I decided to pick up a ColorMunki - even if it didn't work out for printer profiling, I hoped it would do a decent job on the monitor.
The first thing it did was measure the room brightness and announce that even though I didn't have the monitor anywhere near the top of the brightness range, it was WAY too bright. Now it's set less than half way to brightest (any further dark and I'd need a candle). Other than that, not a lot changed in the monitor profiling before and after as shown in the ColorMunki software - better skin tones - more pink and less yellow. Anyway, on to the printer profiling. Complete disaster. First round, second round, third round, with considerable reading on the net to find out what I was doing wrong. It wasn't whether I used perceptual with or without black point compensation, it didn't matter if I used relative colorometric, all were awful. Colour management was off as requested, I was getting frustrated.
On the fourth attempt, I found a youtube video on the colormunki by Oliver Neilsen. He pointed out that the colormatching setting in the print dialog box was critical. In photoshop, when you select no colour controls in the second print dialog, it overrides color matching, but when you print the test prints from Colormunki, it doesn't and you have to manually change the setting from colorsync to Epson (or other vendor if dif. printer).
The printed sheets looked hugely different - much darker and more saturated colours. The resultant profile is miles better than the Epson provided profile for Enhanced Matte (my standard proofing paper).
Why x-rite didn't control this (Photoshop did) or at the very least mention it in their help, I don't know.
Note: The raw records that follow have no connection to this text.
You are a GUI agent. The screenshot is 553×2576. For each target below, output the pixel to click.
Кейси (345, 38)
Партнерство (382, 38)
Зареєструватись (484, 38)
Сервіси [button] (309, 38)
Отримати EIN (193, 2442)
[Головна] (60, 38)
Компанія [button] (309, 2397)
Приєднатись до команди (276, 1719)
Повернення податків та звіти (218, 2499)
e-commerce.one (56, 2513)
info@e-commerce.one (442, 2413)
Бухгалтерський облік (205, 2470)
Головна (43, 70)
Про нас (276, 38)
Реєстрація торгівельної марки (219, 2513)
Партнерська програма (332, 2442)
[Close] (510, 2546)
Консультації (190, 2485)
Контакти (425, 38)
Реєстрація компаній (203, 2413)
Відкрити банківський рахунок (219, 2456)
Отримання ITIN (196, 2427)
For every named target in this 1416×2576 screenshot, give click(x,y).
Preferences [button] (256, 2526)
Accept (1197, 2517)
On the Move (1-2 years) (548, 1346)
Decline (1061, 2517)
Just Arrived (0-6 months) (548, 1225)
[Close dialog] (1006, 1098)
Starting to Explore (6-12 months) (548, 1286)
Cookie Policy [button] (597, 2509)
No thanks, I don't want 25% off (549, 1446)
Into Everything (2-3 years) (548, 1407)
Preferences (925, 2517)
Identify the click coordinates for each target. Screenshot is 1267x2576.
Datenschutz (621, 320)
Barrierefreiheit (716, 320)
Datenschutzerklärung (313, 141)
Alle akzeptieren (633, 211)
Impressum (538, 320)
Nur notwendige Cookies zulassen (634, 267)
Why wasn't it mentioned in the dozen articles I read about problems with Colormunki?
Anyway, thanks to Oliver, I now have the best color matching between monitor and print I have ever had.
I will have to test with a variety of prints and with various papers before I can give an unlimited endorsement to the Colormunki - but now that I have the problems out of the way, I am very impressed.
So:
when you print the test image from ColorMunki, you need the settings both above and below:
I don't really know if 2880 makes a difference on enhanced matte - now that I have the colour right, that will be a reasonable thing to find out - with a different profile of course.
High speed deposits ink while the head travels both to AND fro, and with modern printers doesn't seen to be an issue. In theory, were there play in the head or belts, you'd want to do all your printing in one direction but test so far have not convinced me there is a need to take almost twice as long to print.
I'll update you on my experience with the ColorMunki as I gain more experience with the new profile and work with other papers.